Skip to content

[Bug]: LoadAuth.get_tok deletes valid tokens on transient backend errors, logging users out on every Redis hiccup #69073

@co-cy

Description

@co-cy

What happened?

Description

salt.auth.LoadAuth.get_tok does not look at what kind of error happened when the eauth token backend raises while reading a token. Two very different situations are collapsed into the same branch:

def get_tok(self, tok):
    try:
        tdata = self.tokens["{}.get_token".format(self.opts["eauth_tokens"])](
            self.opts, tok
        )
    except salt.exceptions.SaltDeserializationError:
        log.error(...)
        self.rm_token(tok)
        return {}
    if not tdata:
        return {}
    ...
  1. The stored blob is corrupt (SaltDeserializationError) — removing the token is correct, the token is unusable forever.
  2. The backend itself is having a problem right now (OSError / IOError: Redis connection drop, NFS hang, full disk, file briefly held open) — the token is fine, the read just couldn't complete.

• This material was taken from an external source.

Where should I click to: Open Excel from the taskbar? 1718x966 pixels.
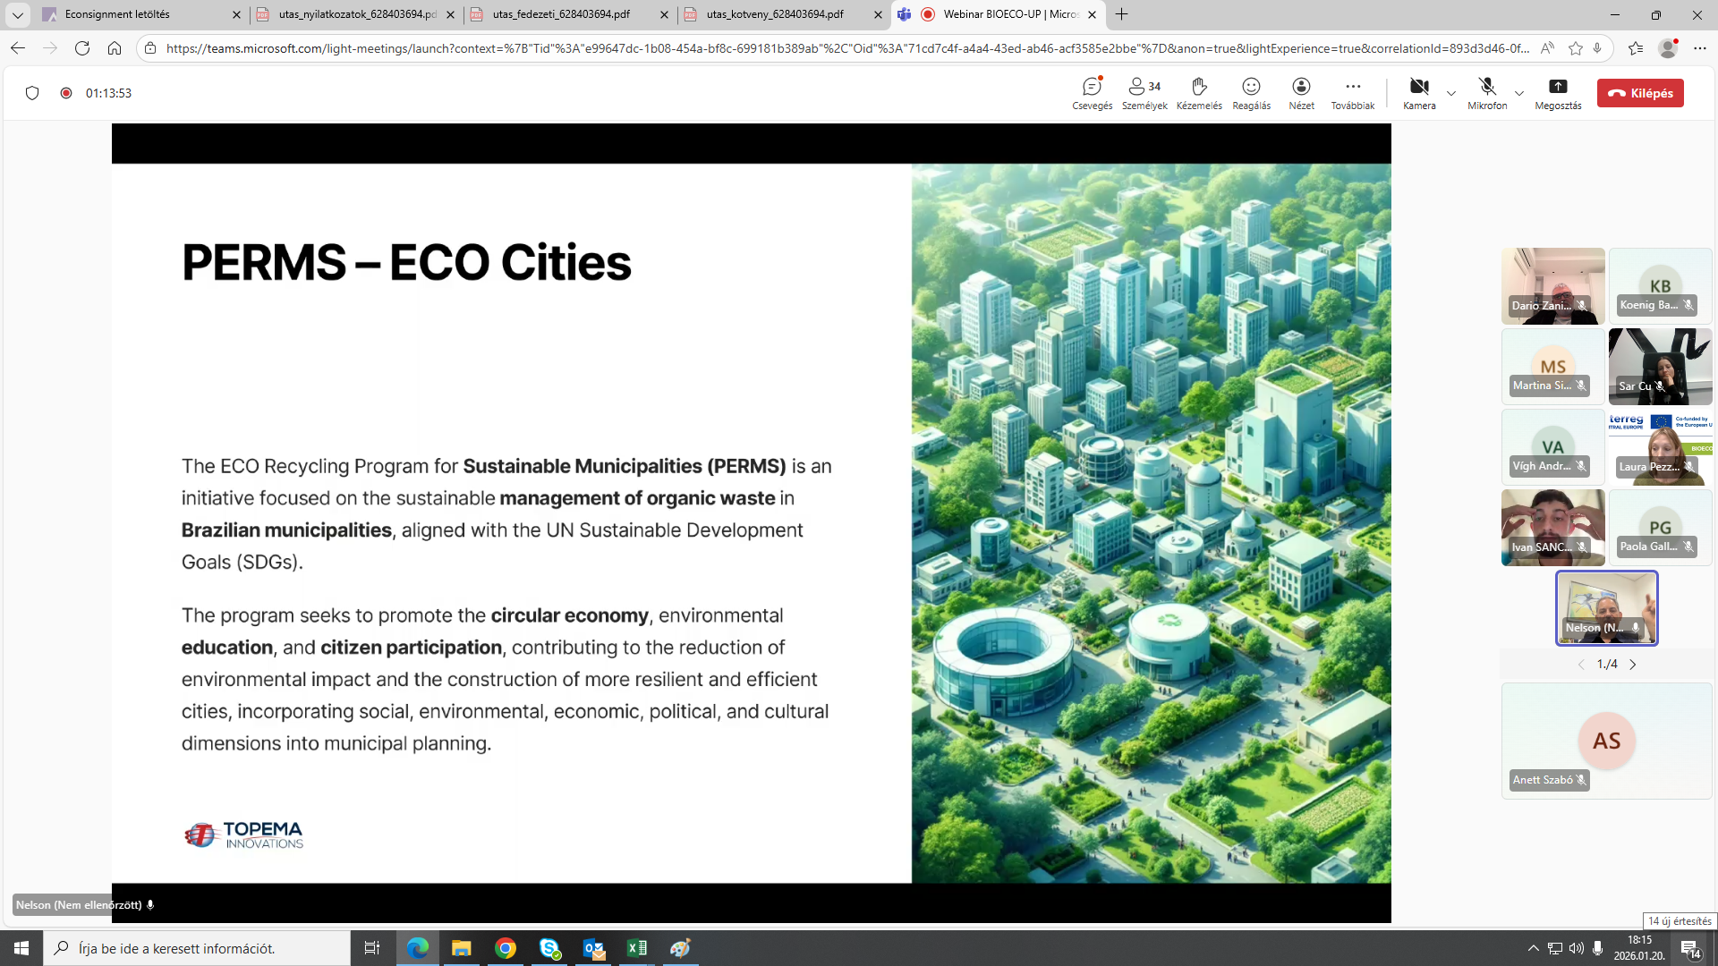[x=636, y=948]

In case (2) on the current code path, the OSError propagates up the stack and the caller is forced to invent a recovery policy. Where callers do recover by calling rm_token (or where a wrapping except Exception deletes on any failure), this means a single brief backend hiccup logs every authenticated user out — a single failed read is treated as "this token is dead, drop it from the store".

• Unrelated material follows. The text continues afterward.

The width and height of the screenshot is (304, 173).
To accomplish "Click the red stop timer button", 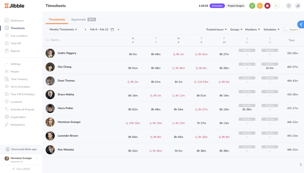I will tap(268, 6).
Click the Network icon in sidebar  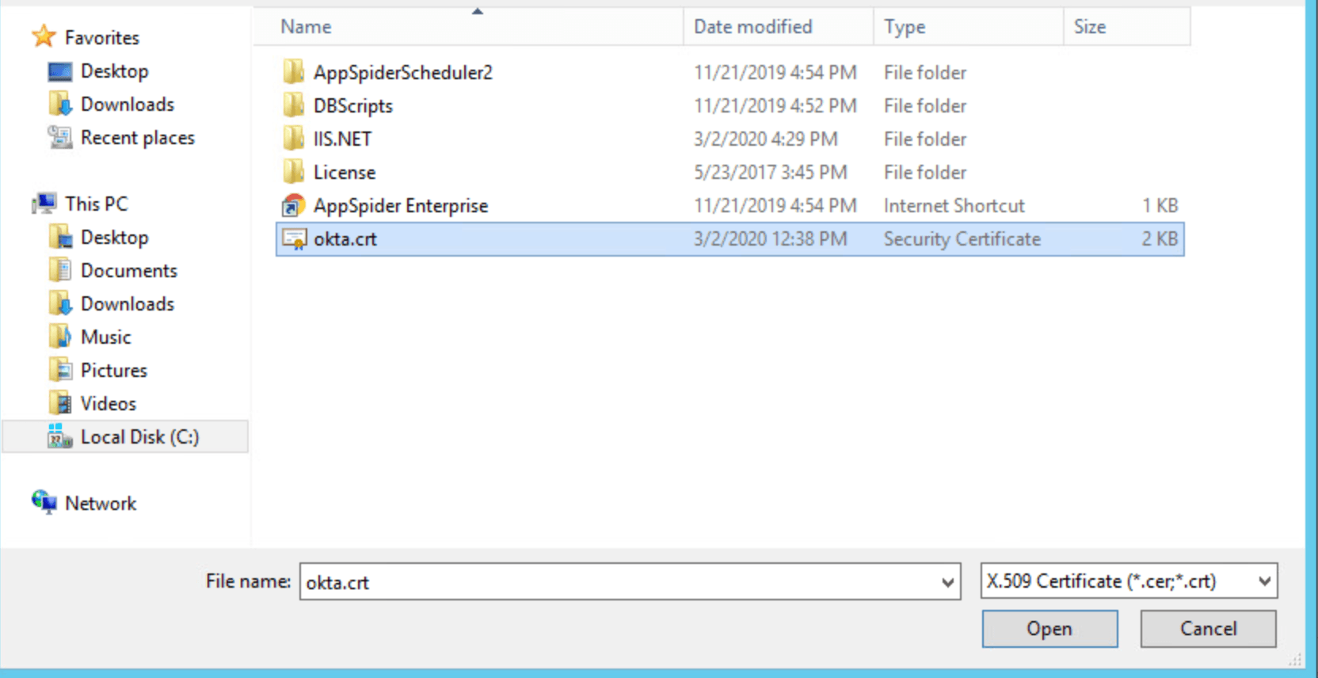[44, 503]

For sites with a network-backed token store (Redis, NFS-shared localfs) this turns an ordinary backend restart into a fleet-wide forced re-authentication.

Setup

  • on-prem machine
  • container
  • classic packaging
  • onedir packaging

Any deployment whose master uses a network-backed eauth token store (Redis, NFS-shared localfs, anything where get_token can raise OSError).

Steps to Reproduce the behavior

import salt.auth

opts = {
    "extension_modules": "",
    "optimization_order": [0, 1, 2],
    "token_expire": 60,
    "keep_acl_in_token": False,
    "eauth_tokens": "localfs",
    "token_dir": "/tmp/tokens",
    "token_expire_user_override": False,
    "external_auth": {"auto": {"foo": []}},
}

auth = salt.auth.LoadAuth(opts)

# Simulate a transient backend error mid-read.
def bad_read(opts, tok):
    raise OSError("redis connection reset")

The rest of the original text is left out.